• **Work to be completed**
Task for the listing below: copy it out in full, exactly.

• **Source records**
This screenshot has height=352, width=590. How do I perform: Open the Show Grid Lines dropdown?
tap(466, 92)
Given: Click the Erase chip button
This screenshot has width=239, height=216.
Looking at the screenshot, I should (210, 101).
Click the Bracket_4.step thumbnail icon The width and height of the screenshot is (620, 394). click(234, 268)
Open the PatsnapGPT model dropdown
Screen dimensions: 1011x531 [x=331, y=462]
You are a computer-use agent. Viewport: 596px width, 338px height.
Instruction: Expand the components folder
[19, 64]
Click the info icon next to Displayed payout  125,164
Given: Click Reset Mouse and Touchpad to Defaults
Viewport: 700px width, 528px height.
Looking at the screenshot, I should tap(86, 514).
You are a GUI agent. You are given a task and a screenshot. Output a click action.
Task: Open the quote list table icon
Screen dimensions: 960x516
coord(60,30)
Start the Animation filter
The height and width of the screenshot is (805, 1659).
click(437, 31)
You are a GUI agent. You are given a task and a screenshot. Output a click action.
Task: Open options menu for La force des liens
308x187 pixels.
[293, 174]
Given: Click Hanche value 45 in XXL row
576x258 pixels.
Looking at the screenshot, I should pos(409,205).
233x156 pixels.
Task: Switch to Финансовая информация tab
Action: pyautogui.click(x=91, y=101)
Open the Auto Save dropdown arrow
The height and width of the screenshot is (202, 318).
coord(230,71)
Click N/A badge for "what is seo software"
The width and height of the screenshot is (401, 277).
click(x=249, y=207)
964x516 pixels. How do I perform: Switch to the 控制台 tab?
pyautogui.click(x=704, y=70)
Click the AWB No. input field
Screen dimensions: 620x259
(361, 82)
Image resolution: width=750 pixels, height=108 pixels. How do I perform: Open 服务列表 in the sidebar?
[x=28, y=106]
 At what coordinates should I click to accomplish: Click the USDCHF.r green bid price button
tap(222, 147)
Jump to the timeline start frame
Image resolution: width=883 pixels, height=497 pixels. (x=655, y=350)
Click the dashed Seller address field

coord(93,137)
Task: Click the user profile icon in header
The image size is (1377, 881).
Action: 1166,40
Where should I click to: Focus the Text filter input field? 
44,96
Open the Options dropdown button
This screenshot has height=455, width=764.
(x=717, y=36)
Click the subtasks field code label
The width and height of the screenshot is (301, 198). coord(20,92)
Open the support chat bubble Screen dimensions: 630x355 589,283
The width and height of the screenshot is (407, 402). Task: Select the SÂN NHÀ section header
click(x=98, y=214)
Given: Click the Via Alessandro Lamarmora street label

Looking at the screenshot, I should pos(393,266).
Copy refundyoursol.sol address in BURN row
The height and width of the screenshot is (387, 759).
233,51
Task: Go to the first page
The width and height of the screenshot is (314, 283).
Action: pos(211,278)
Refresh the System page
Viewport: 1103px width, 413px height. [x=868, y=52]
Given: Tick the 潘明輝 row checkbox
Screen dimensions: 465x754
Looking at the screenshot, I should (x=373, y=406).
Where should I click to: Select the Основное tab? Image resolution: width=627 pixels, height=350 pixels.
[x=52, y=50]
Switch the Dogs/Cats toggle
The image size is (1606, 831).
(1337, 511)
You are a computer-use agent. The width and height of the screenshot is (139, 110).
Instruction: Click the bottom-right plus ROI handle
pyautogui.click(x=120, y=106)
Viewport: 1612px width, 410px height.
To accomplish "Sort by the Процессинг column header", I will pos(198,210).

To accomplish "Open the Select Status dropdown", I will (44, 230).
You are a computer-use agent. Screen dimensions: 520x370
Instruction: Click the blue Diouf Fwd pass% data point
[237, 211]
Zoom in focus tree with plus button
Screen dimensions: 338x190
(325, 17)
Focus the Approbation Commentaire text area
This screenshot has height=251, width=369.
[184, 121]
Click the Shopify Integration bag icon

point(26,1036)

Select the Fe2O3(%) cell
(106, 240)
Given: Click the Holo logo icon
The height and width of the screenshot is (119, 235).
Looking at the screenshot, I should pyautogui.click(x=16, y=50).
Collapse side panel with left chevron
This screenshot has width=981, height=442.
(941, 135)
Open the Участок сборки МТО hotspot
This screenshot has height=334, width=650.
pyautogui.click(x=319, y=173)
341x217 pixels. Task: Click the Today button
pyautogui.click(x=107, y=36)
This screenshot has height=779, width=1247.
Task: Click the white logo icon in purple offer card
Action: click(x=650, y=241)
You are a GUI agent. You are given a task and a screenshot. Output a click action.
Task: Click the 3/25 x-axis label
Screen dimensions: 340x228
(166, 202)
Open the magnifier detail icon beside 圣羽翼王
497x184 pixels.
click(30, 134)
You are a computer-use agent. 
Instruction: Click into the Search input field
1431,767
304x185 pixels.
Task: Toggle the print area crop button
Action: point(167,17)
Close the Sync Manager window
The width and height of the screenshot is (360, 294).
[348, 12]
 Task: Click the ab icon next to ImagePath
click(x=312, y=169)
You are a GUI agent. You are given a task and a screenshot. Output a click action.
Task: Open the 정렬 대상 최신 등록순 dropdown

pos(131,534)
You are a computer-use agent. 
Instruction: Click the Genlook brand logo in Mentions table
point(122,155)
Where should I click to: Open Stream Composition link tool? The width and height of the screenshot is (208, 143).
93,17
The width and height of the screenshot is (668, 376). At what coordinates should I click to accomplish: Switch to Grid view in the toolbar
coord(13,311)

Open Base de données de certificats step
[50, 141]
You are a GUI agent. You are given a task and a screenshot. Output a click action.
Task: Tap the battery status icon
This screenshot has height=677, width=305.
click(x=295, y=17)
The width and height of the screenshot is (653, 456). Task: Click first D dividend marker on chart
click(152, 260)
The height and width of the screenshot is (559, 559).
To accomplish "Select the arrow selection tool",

• **Response below**
This screenshot has height=352, width=590. How do I perform: Open the Show Grid Lines dropdown?
tap(466, 92)
Given: Click the Erase chip button
This screenshot has width=239, height=216.
Looking at the screenshot, I should (210, 101).
Click the Bracket_4.step thumbnail icon The width and height of the screenshot is (620, 394). click(234, 268)
Open the PatsnapGPT model dropdown
Screen dimensions: 1011x531 [x=331, y=462]
You are a computer-use agent. Viewport: 596px width, 338px height.
Instruction: Expand the components folder
[19, 64]
Click the info icon next to Displayed payout  125,164
Given: Click Reset Mouse and Touchpad to Defaults
Viewport: 700px width, 528px height.
Looking at the screenshot, I should tap(86, 514).
You are a GUI agent. You are given a task and a screenshot. Output a click action.
Task: Open the quote list table icon
Screen dimensions: 960x516
coord(60,30)
Start the Animation filter
The height and width of the screenshot is (805, 1659).
click(437, 31)
You are a GUI agent. You are given a task and a screenshot. Output a click action.
Task: Open options menu for La force des liens
308x187 pixels.
[293, 174]
Given: Click Hanche value 45 in XXL row
576x258 pixels.
Looking at the screenshot, I should pos(409,205).
233x156 pixels.
Task: Switch to Финансовая информация tab
Action: pyautogui.click(x=91, y=101)
Open the Auto Save dropdown arrow
The height and width of the screenshot is (202, 318).
coord(230,71)
Click N/A badge for "what is seo software"
The width and height of the screenshot is (401, 277).
click(x=249, y=207)
964x516 pixels. How do I perform: Switch to the 控制台 tab?
pyautogui.click(x=704, y=70)
Click the AWB No. input field
Screen dimensions: 620x259
(361, 82)
Image resolution: width=750 pixels, height=108 pixels. How do I perform: Open 服务列表 in the sidebar?
[x=28, y=106]
 At what coordinates should I click to accomplish: Click the USDCHF.r green bid price button
tap(222, 147)
Jump to the timeline start frame
Image resolution: width=883 pixels, height=497 pixels. (x=655, y=350)
Click the dashed Seller address field

coord(93,137)
Task: Click the user profile icon in header
The image size is (1377, 881).
Action: 1166,40
Where should I click to: Focus the Text filter input field? 
44,96
Open the Options dropdown button
This screenshot has height=455, width=764.
(x=717, y=36)
Click the subtasks field code label
The width and height of the screenshot is (301, 198). coord(20,92)
Open the support chat bubble Screen dimensions: 630x355 589,283
The width and height of the screenshot is (407, 402). Task: Select the SÂN NHÀ section header
click(x=98, y=214)
Given: Click the Via Alessandro Lamarmora street label

Looking at the screenshot, I should pos(393,266).
Copy refundyoursol.sol address in BURN row
The height and width of the screenshot is (387, 759).
233,51
Task: Go to the first page
The width and height of the screenshot is (314, 283).
Action: pos(211,278)
Refresh the System page
Viewport: 1103px width, 413px height. [x=868, y=52]
Given: Tick the 潘明輝 row checkbox
Screen dimensions: 465x754
Looking at the screenshot, I should (x=373, y=406).
Where should I click to: Select the Основное tab? Image resolution: width=627 pixels, height=350 pixels.
[x=52, y=50]
Switch the Dogs/Cats toggle
The image size is (1606, 831).
(1337, 511)
You are a computer-use agent. The width and height of the screenshot is (139, 110).
Instruction: Click the bottom-right plus ROI handle
pyautogui.click(x=120, y=106)
Viewport: 1612px width, 410px height.
To accomplish "Sort by the Процессинг column header", I will pos(198,210).

To accomplish "Open the Select Status dropdown", I will (44, 230).
You are a computer-use agent. Screen dimensions: 520x370
Instruction: Click the blue Diouf Fwd pass% data point
[237, 211]
Zoom in focus tree with plus button
Screen dimensions: 338x190
(325, 17)
Focus the Approbation Commentaire text area
This screenshot has height=251, width=369.
[184, 121]
Click the Shopify Integration bag icon

point(26,1036)

Select the Fe2O3(%) cell
(106, 240)
Given: Click the Holo logo icon
The height and width of the screenshot is (119, 235).
Looking at the screenshot, I should pyautogui.click(x=16, y=50).
Collapse side panel with left chevron
This screenshot has width=981, height=442.
(941, 135)
Open the Участок сборки МТО hotspot
This screenshot has height=334, width=650.
pyautogui.click(x=319, y=173)
341x217 pixels. Task: Click the Today button
pyautogui.click(x=107, y=36)
This screenshot has height=779, width=1247.
Task: Click the white logo icon in purple offer card
Action: click(x=650, y=241)
You are a GUI agent. You are given a task and a screenshot. Output a click action.
Task: Click the 3/25 x-axis label
Screen dimensions: 340x228
(166, 202)
Open the magnifier detail icon beside 圣羽翼王
497x184 pixels.
click(30, 134)
You are a computer-use agent. 
Instruction: Click into the Search input field
1431,767
304x185 pixels.
Task: Toggle the print area crop button
Action: point(167,17)
Close the Sync Manager window
The width and height of the screenshot is (360, 294).
[348, 12]
 Task: Click the ab icon next to ImagePath
click(x=312, y=169)
You are a GUI agent. You are given a task and a screenshot. Output a click action.
Task: Open the 정렬 대상 최신 등록순 dropdown

pos(131,534)
You are a computer-use agent. 
Instruction: Click the Genlook brand logo in Mentions table
point(122,155)
Where should I click to: Open Stream Composition link tool? The width and height of the screenshot is (208, 143).
93,17
The width and height of the screenshot is (668, 376). At what coordinates should I click to accomplish: Switch to Grid view in the toolbar
coord(13,311)

Open Base de données de certificats step
[50, 141]
You are a GUI agent. You are given a task and a screenshot. Output a click action.
Task: Tap the battery status icon
This screenshot has height=677, width=305.
click(x=295, y=17)
The width and height of the screenshot is (653, 456). Task: Click first D dividend marker on chart
click(152, 260)
The height and width of the screenshot is (559, 559).
To accomplish "Select the arrow selection tool",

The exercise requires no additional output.